(Word and element locating data)
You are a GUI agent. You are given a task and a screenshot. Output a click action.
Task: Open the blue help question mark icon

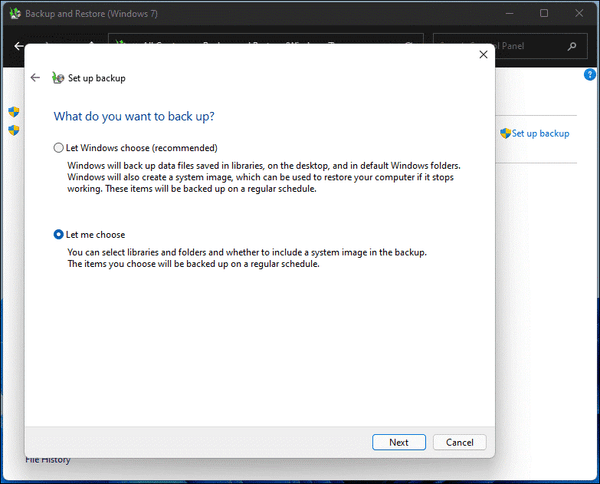click(590, 74)
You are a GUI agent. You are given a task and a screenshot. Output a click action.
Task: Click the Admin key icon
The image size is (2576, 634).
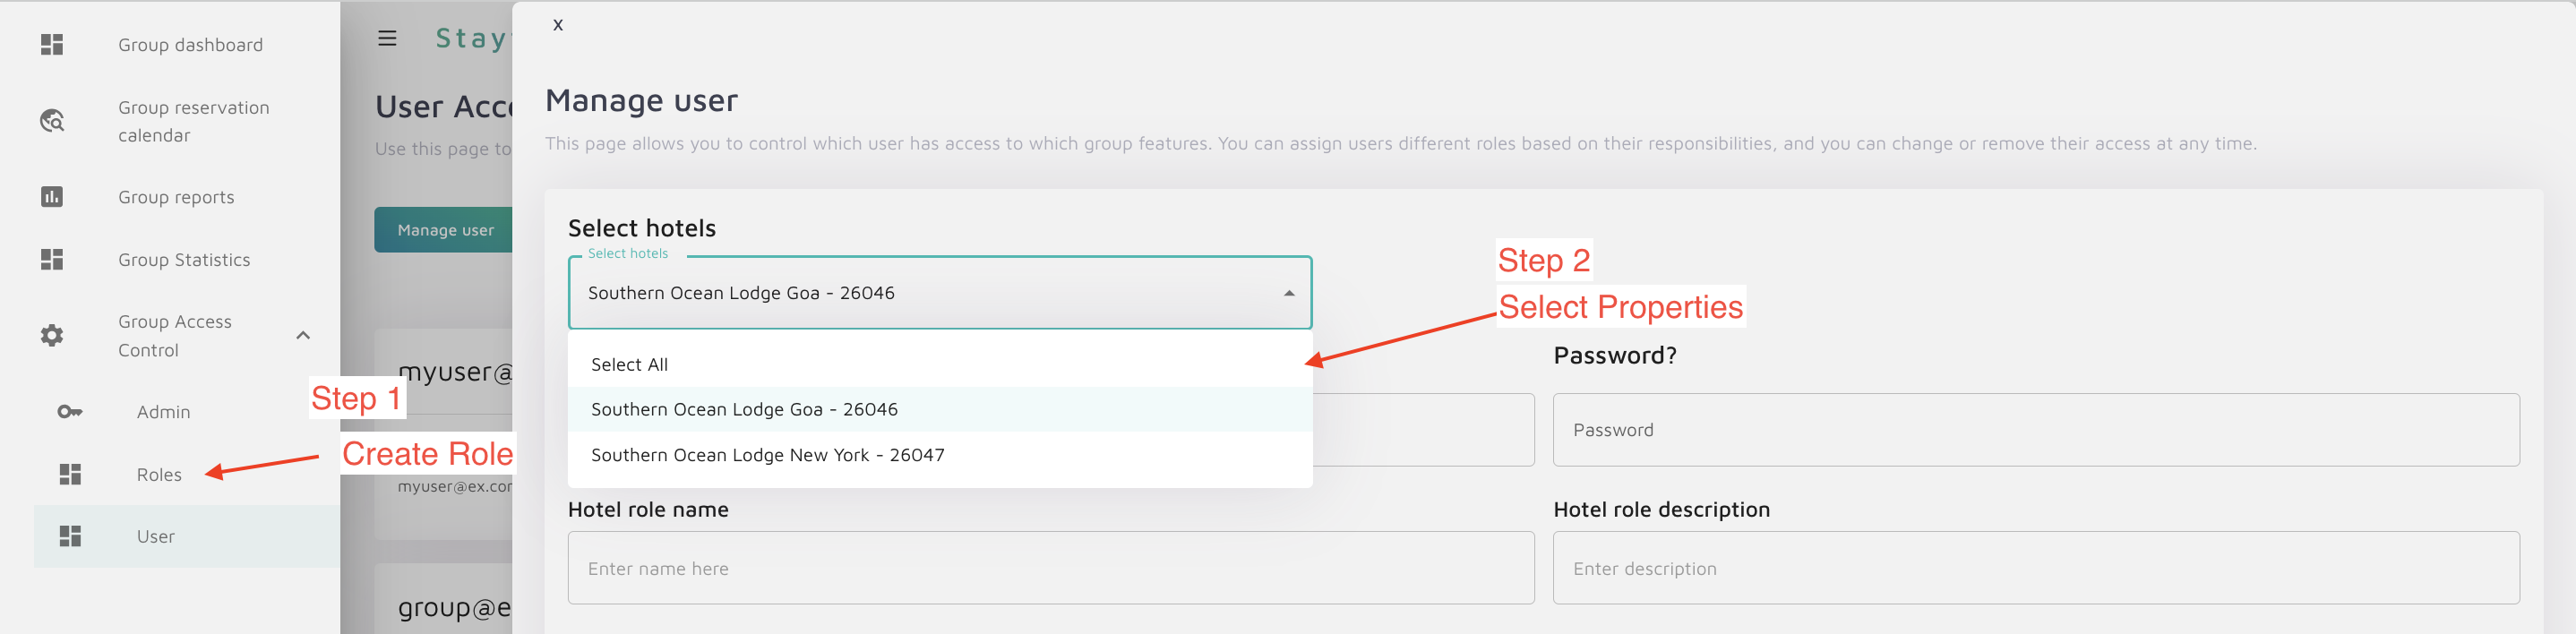[70, 412]
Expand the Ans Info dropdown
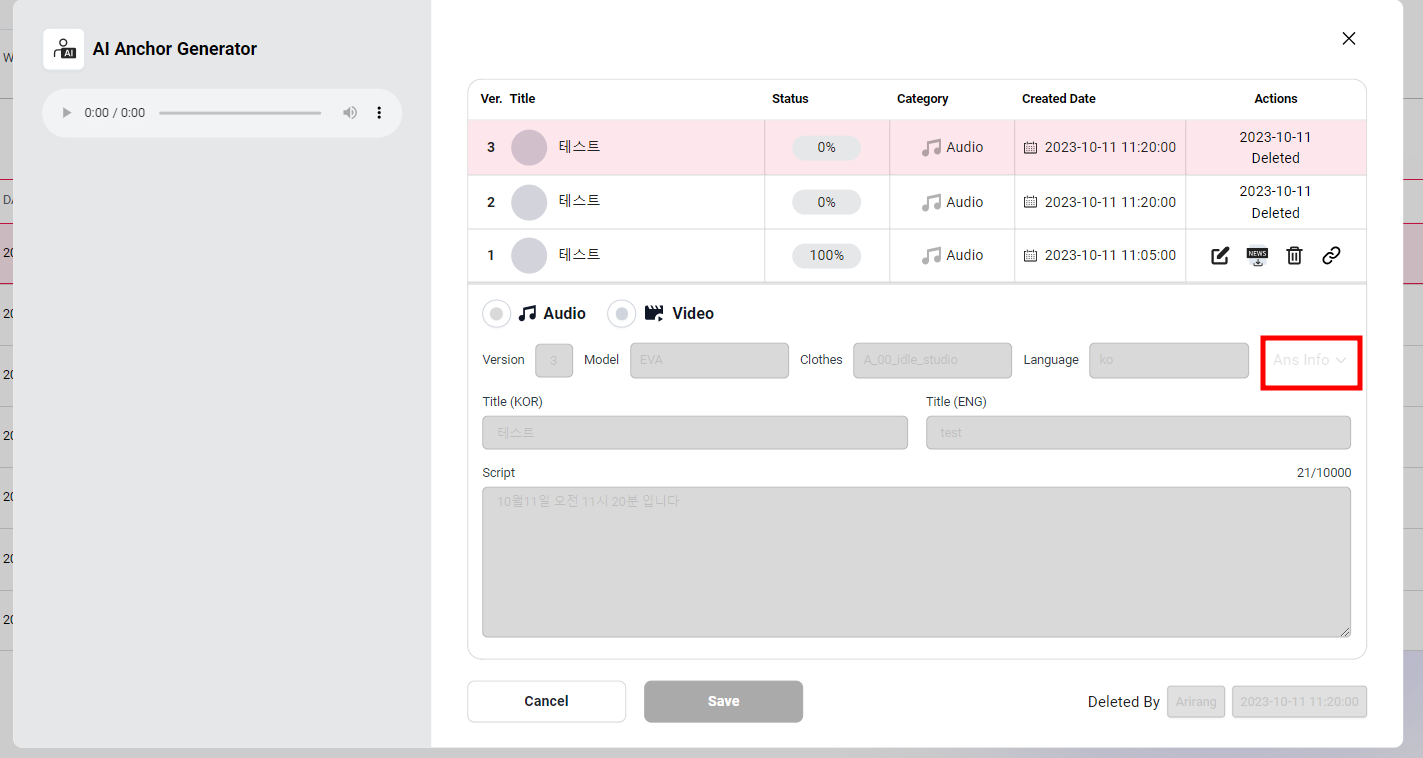This screenshot has height=758, width=1423. point(1310,360)
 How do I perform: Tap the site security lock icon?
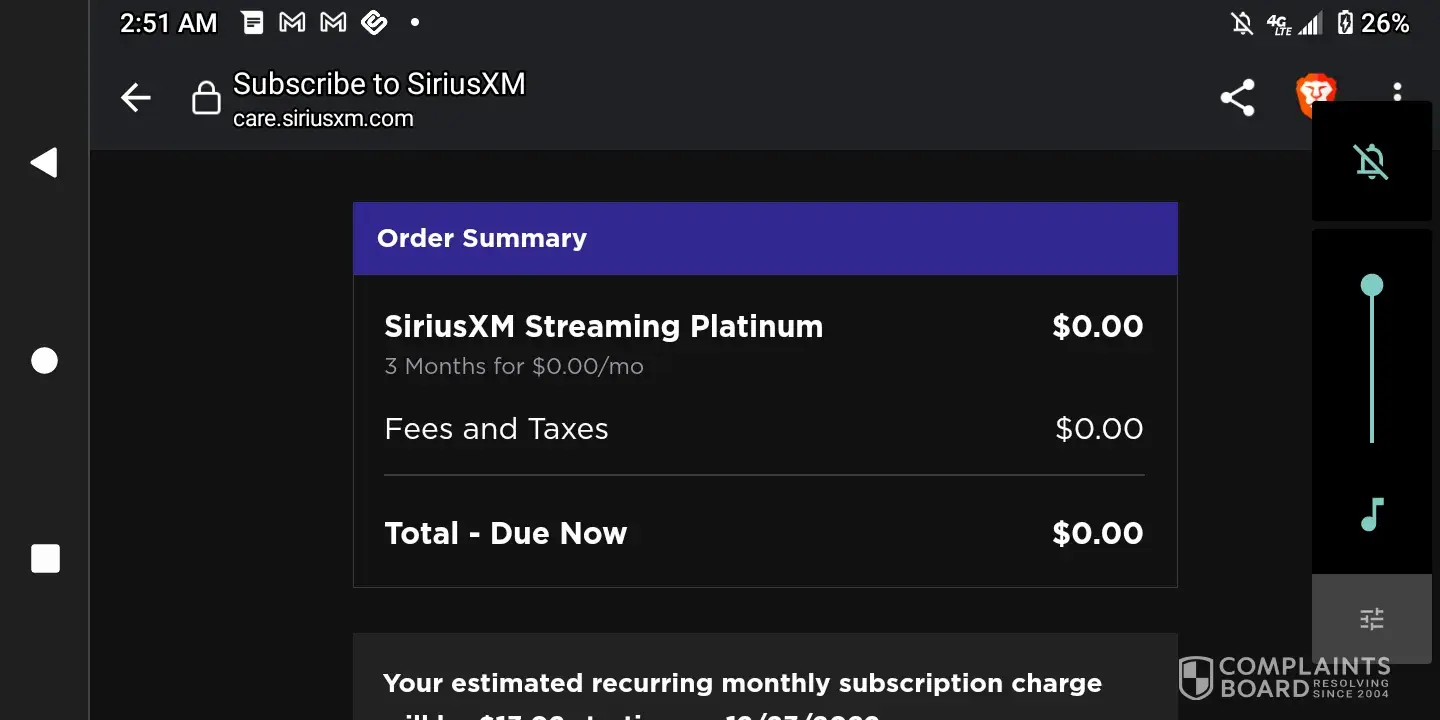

**INSTRUCTIONS FOR THE TASK:** Rewrite all of the entries with "icon" swapped for "button" wherever it occurs, keeping everything else the same and leaving the pictures out.

**FINAL ANSWER:**
You are a GUI agent. You are given a task and a screenshot. Output a click action.
Task: Open the blue help question mark button

click(590, 74)
You are a GUI agent. You are given a task and a screenshot. Output a click action.
Task: Click the Admin key button
The image size is (2576, 634).
[70, 412]
Expand the Ans Info dropdown
This screenshot has height=758, width=1423. point(1310,360)
 How do I perform: Tap the site security lock button?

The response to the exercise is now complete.